2. Speech Audiometry
Speech audiometry assesses a patient’s auditory ability using words, which are much more representative of everyday listening experience than pure tones. Measuring the ability to perceive speech gives the clinician a clearer picture of the patient’s functional hearing ability and is extremely valuable to predict a patient’s success with hearing aids.
3. Play Audiometry
Conditioned play audiometry (CPA) or simply play audiometry allows an audiologist to test the hearing of very young toddlers and preschoolers. CPA uses behavioral conditioning to get kids to respond to sounds. It is designed for children between 2 and 5 years of age.
4. Aided Audiometry
Along with representing your levels of hearing loss, an audiogram can also show where your hearing lies when wearing your hearing technology. The levels of hearing that you achieve when wearing hearing aids, cochlear implants, or bone conducting hearing implants are called aided thresholds.
5. Behavioral Observational Audiometry (BOA)
Behavioral observation audiometry is a test performed in children under 3 years of age, non-cooperating children, children with disabilities, with a diagnosis of autism or CP. The test is performed in order to evaluate the response of the auditory child when choosing a hearing aid or to assess the benefits of the hearing aid or the cochlear implant. As the name suggests is based on the study of behavioral and involuntary reflexes of the child.
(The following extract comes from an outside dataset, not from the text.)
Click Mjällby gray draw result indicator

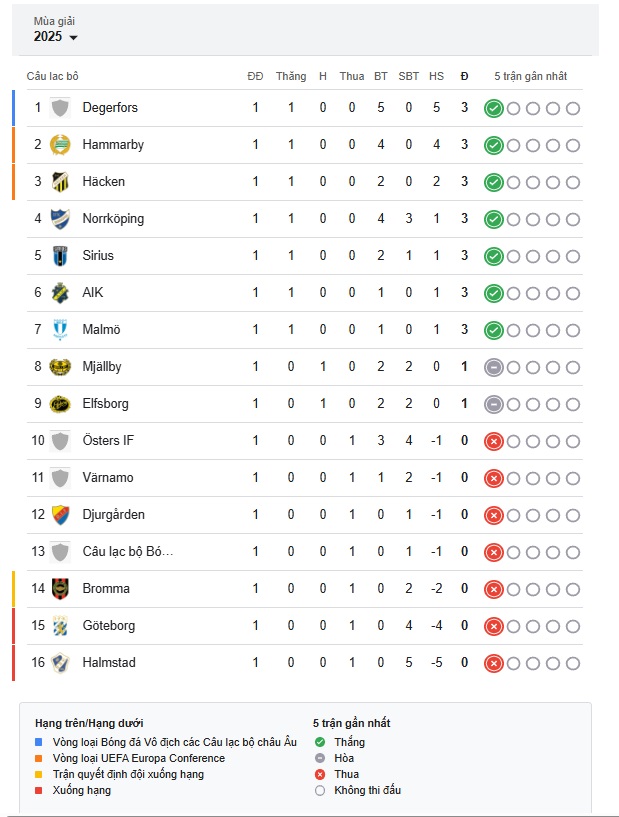(493, 367)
6. Middle Ear Assessment (Tympanometry)
Tympanometry provides useful quantitative information about the presence of fluid in the middle ear, mobility of the middle ear system, and ear canal volume. Its use has been recommended in conjunction with more qualitative information (e.g., history, appearance, and mobility of the tympanic membrane) in the evaluation of otitis media with effusion and to a lesser extent in acute otitis media. It also can provide useful information about the potency of tympanostomy tubes.
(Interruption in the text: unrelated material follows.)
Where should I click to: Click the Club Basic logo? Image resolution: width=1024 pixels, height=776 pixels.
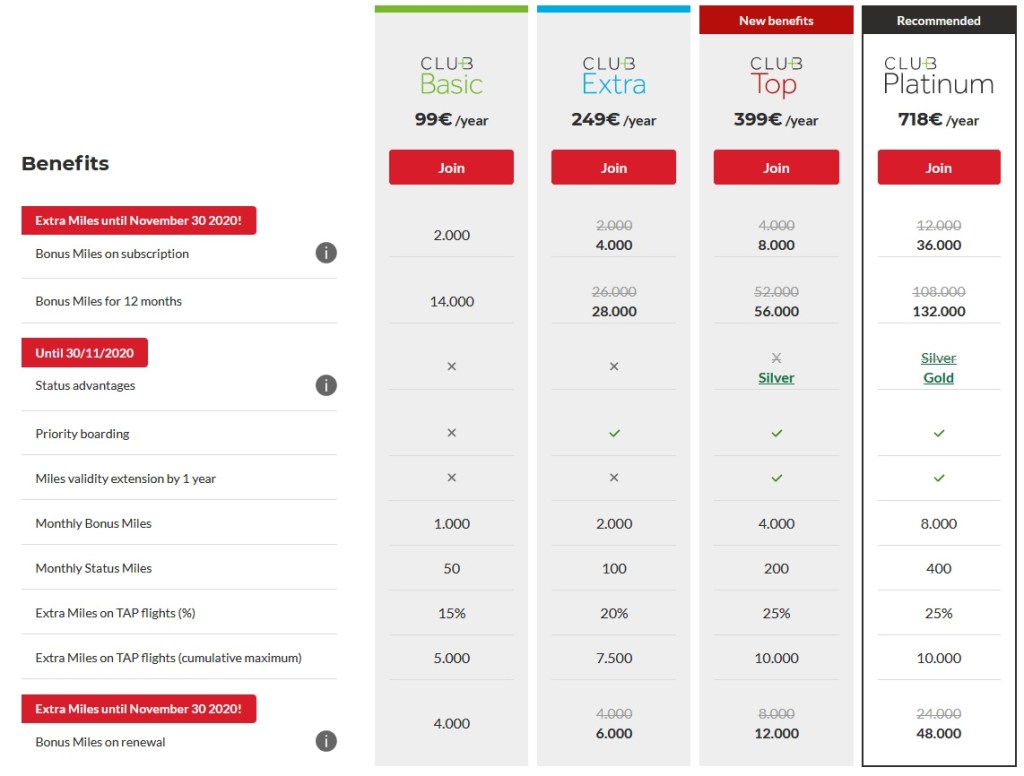click(451, 76)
7. Brainstem Evoked Response Audiometry (BERA)
Brainstem Evoked Response Audiometry (BERA) is an objective test to understand the transmission of electrical waves from the VIIIth cranial nerve to the brainstem, in response to click sounds given through the ear. The procedure is also called Auditory Brainstem Response (ABR), Brainstem Auditory Evoked Potential (BAEP), Brainstem Auditory Evoked Response (BAER), and Evoked Response Audiometry (ERA).
8. Audiometry Steady-State Response (ASSR)
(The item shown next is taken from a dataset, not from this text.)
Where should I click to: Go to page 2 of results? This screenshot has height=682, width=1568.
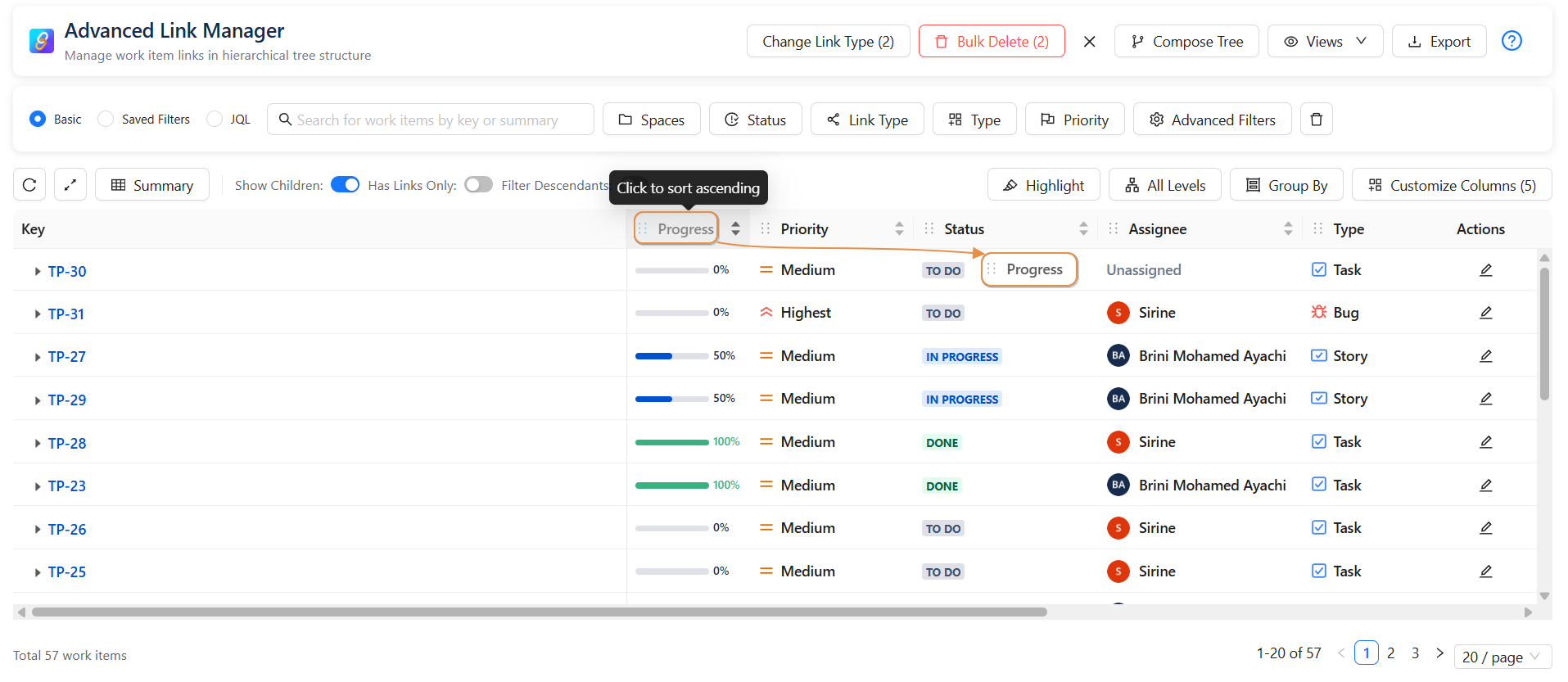click(1390, 653)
ASSR allows the hearing care professional to create statistically valid audiograms for those unable or unwilling to participate in traditional behavioral hearing tests. ASSR relies on statistical measures to determine if and when a threshold is present. It determines the degree of Hearing Loss Present.
9. OAE
The primary purpose of otoacoustic emission (OAE) tests is to determine cochlear status, specifically hair cell function. This information can be used to (1) screen hearing (particularly in neonates, infants, or individuals with developmental disabilities), (2) partially estimate hearing sensitivity within a limited range, (3) differentiate between the sensory and neural components of sensorineural hearing loss, and (4) test for functional (feigned) hearing loss. The information can be obtained from patients who are sleeping or even comatose because no behavioral response is required.